▸ Task description
Please restate word for word the lines of the entries below from the one with "Task: Click the 取消 cancel button" to the one with "Click the arrows under 1号选手 header", inclusive, and leave out every picture.

▸ Listed records

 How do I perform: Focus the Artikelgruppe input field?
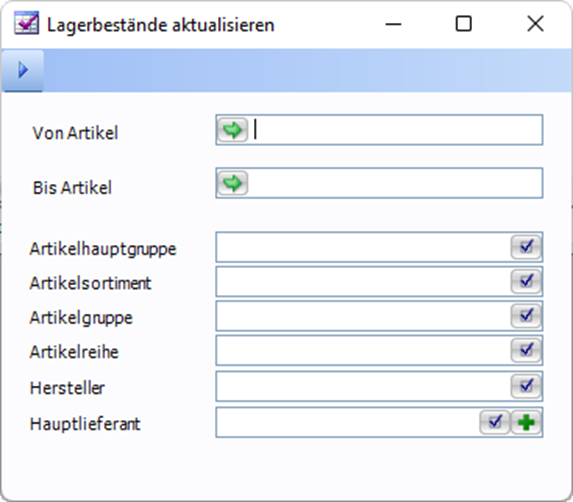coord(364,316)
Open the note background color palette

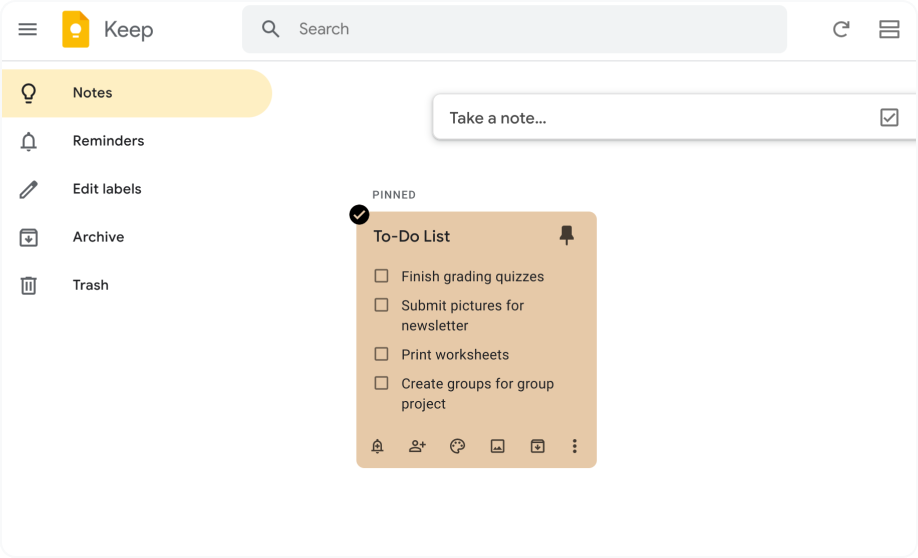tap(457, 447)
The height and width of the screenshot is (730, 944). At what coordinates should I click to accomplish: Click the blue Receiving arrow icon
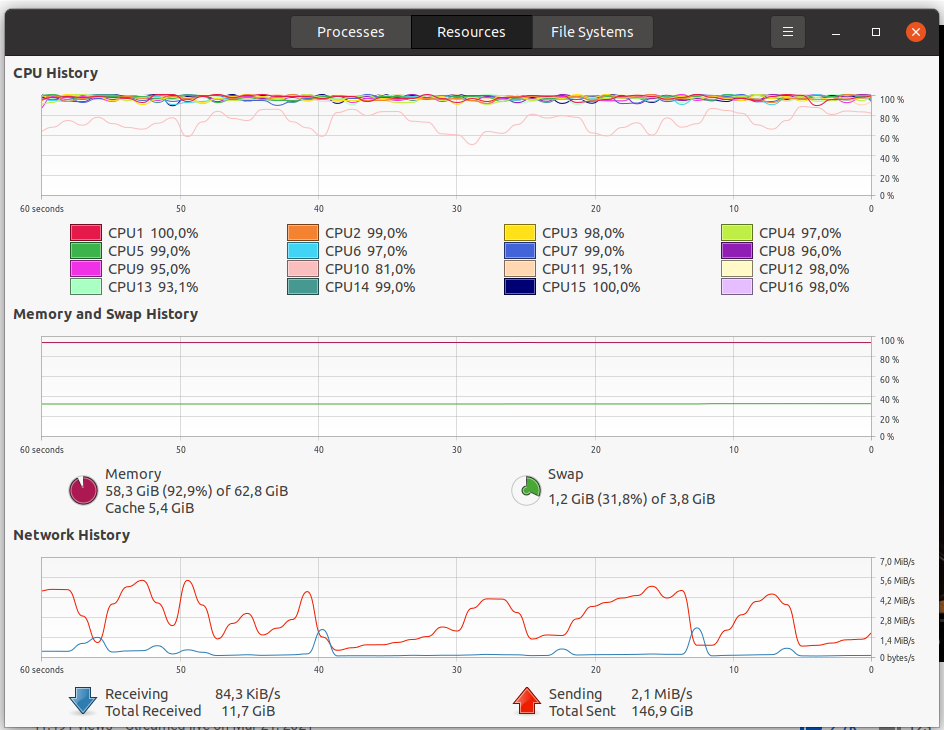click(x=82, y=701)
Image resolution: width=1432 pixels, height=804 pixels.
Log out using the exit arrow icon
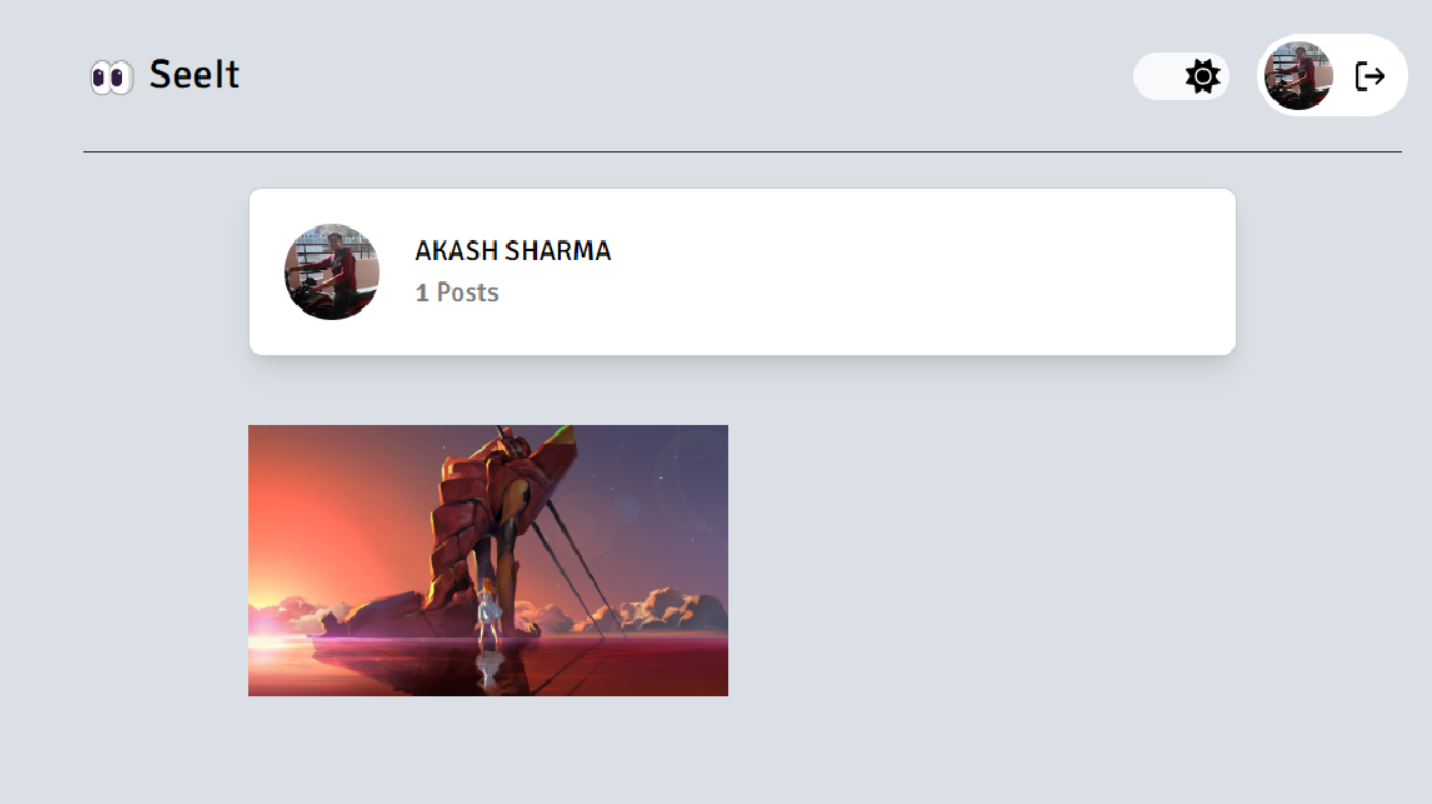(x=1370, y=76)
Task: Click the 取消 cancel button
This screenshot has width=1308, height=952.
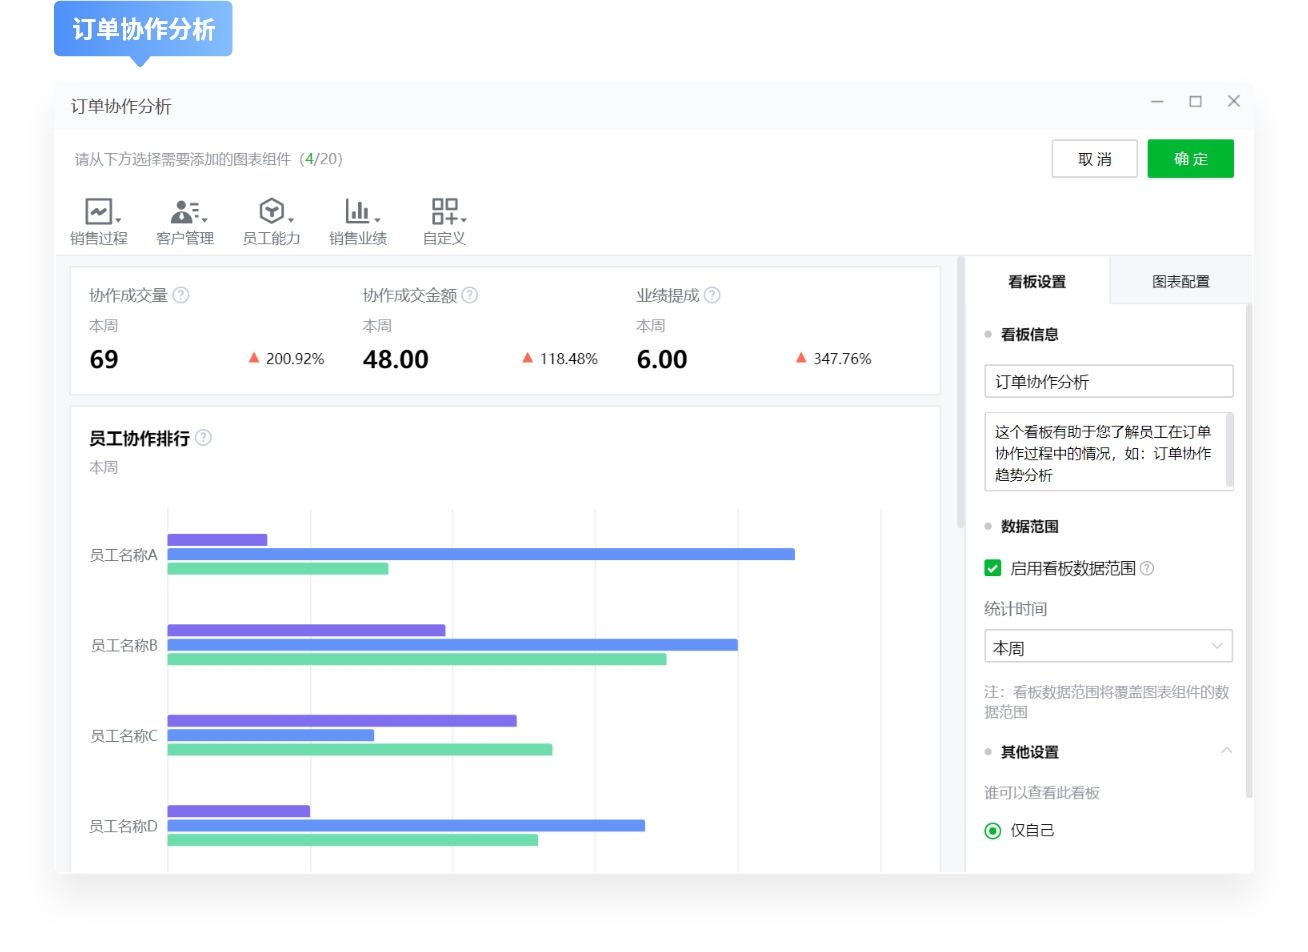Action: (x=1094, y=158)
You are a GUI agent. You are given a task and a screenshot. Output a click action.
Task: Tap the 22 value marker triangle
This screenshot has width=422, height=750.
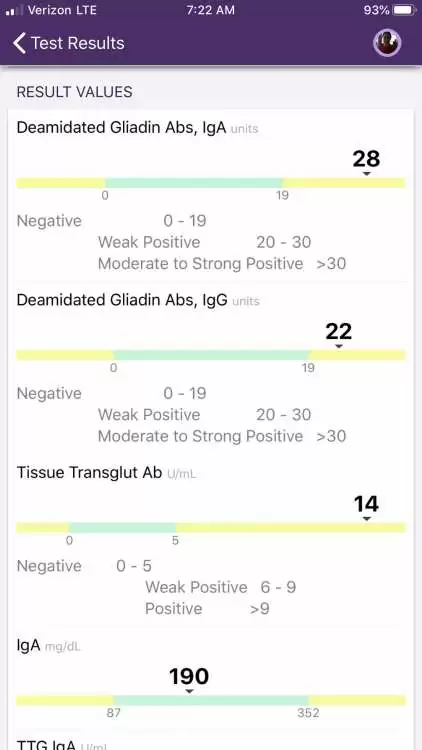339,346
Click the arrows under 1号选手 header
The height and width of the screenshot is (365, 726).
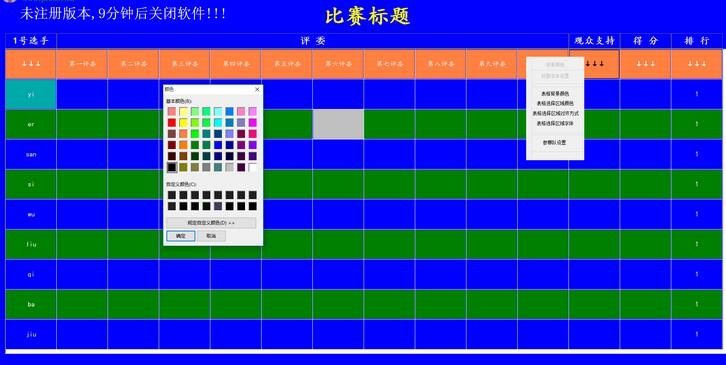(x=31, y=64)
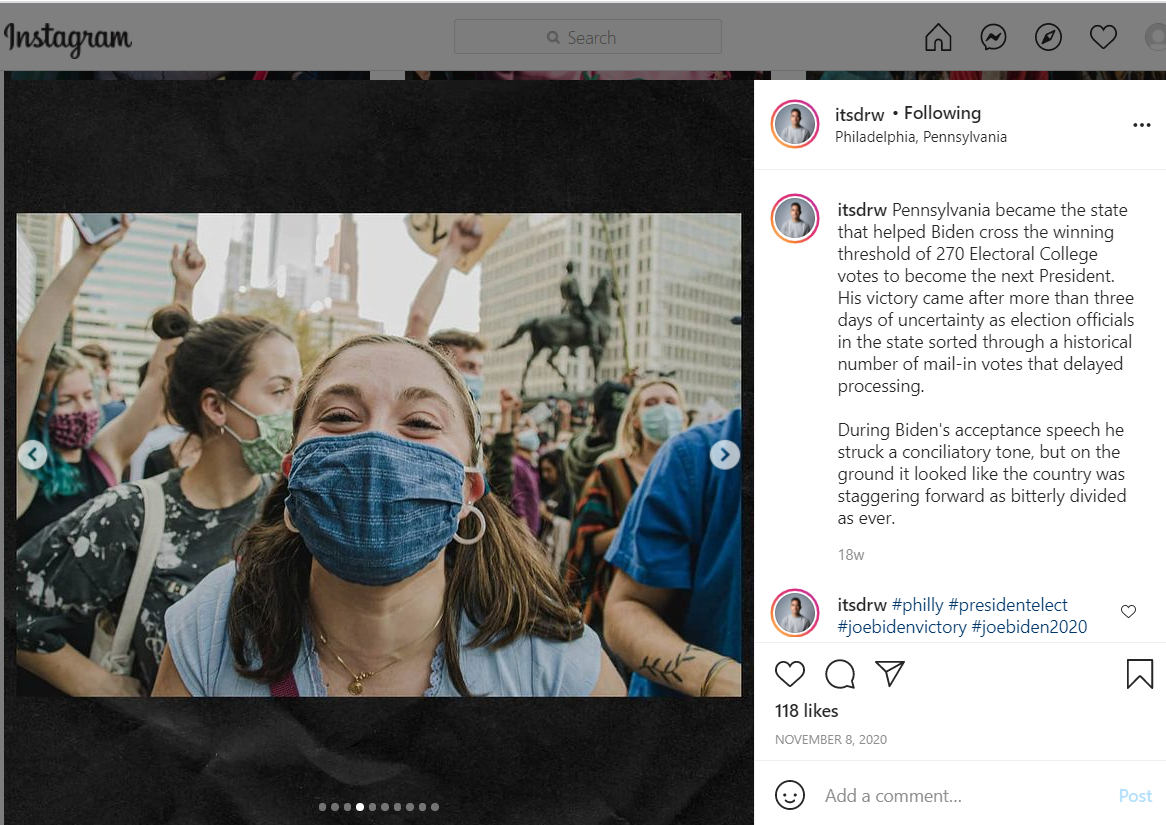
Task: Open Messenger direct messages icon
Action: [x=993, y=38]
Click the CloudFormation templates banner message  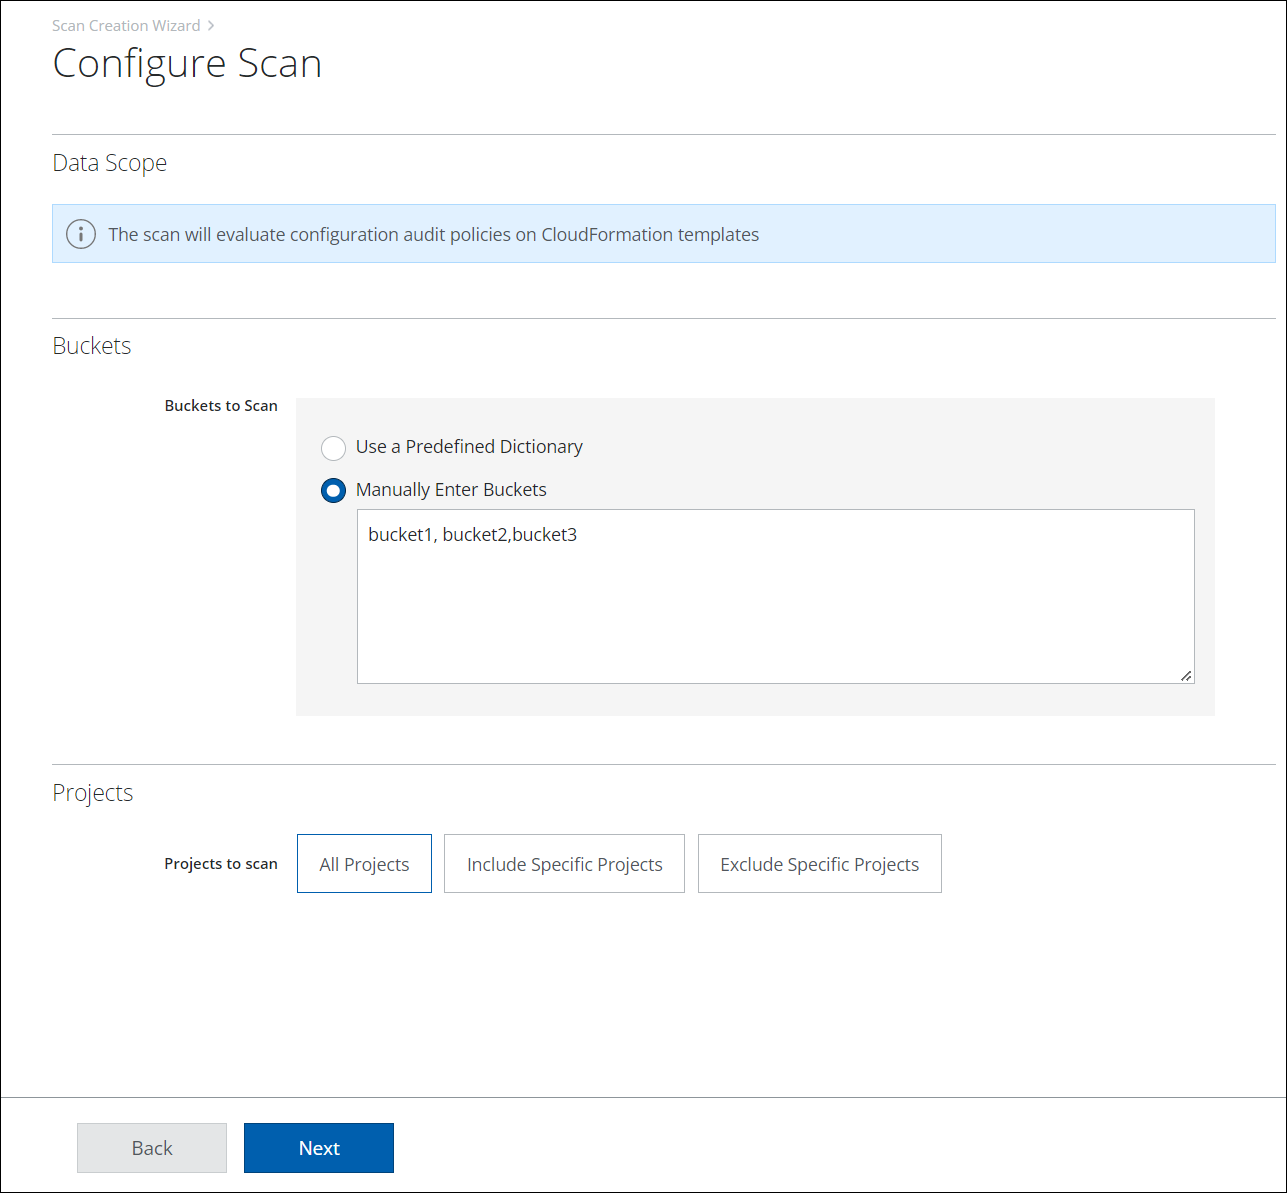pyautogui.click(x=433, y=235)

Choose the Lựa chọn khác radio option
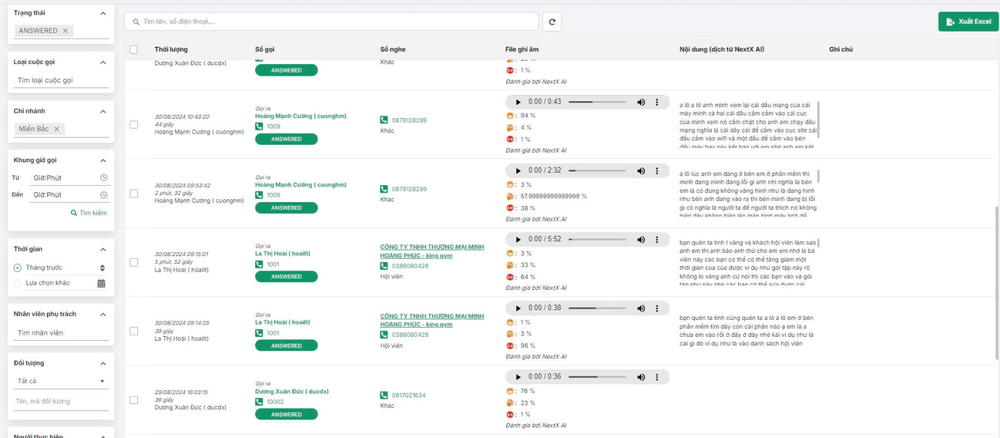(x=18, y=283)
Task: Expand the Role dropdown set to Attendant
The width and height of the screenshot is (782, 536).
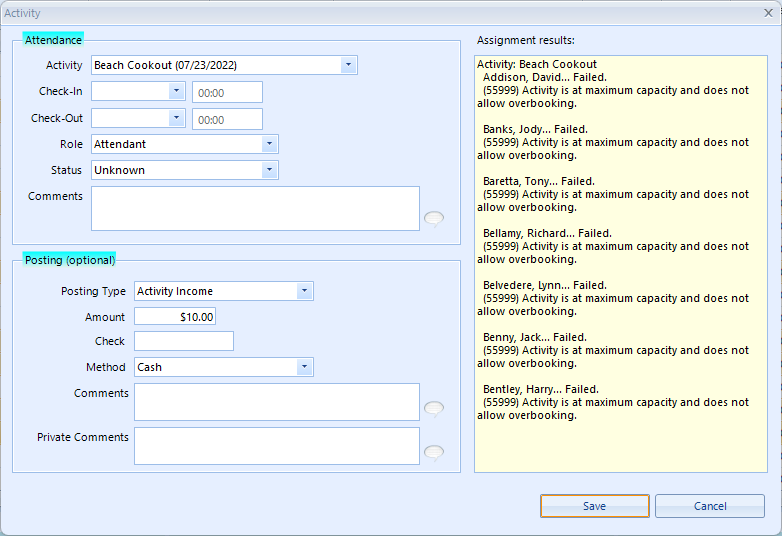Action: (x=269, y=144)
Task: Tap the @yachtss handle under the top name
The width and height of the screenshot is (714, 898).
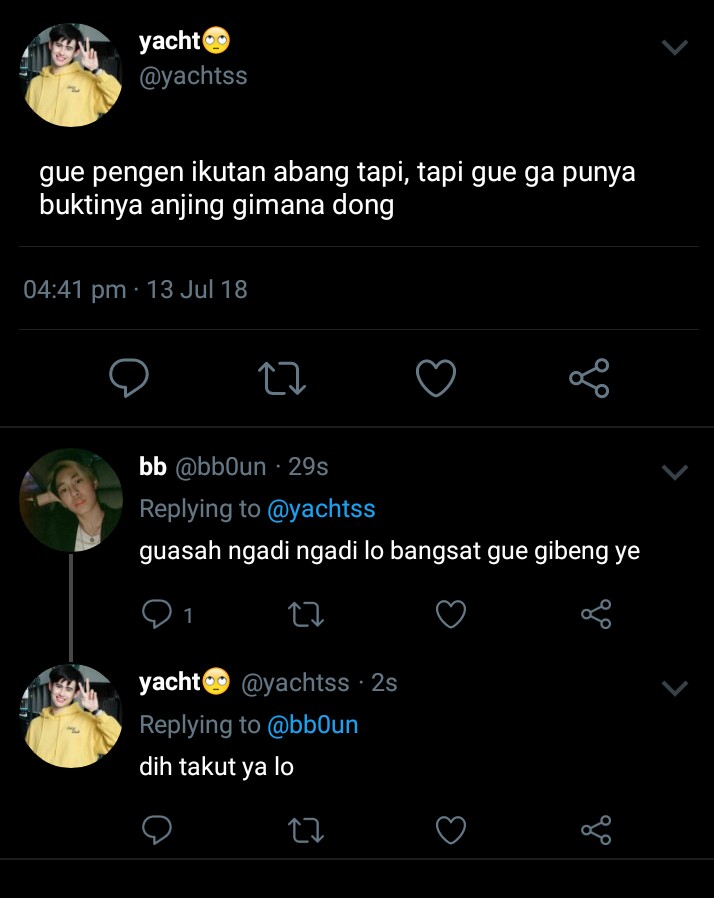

▸ Response box
Task: Click the 取消 cancel button
This screenshot has width=1308, height=952.
Action: (x=1094, y=158)
You are a GUI agent. You are given a task and a screenshot. Output a click action.
Task: Tap the 22 value marker triangle
This screenshot has width=422, height=750.
339,346
Click the arrows under 1号选手 header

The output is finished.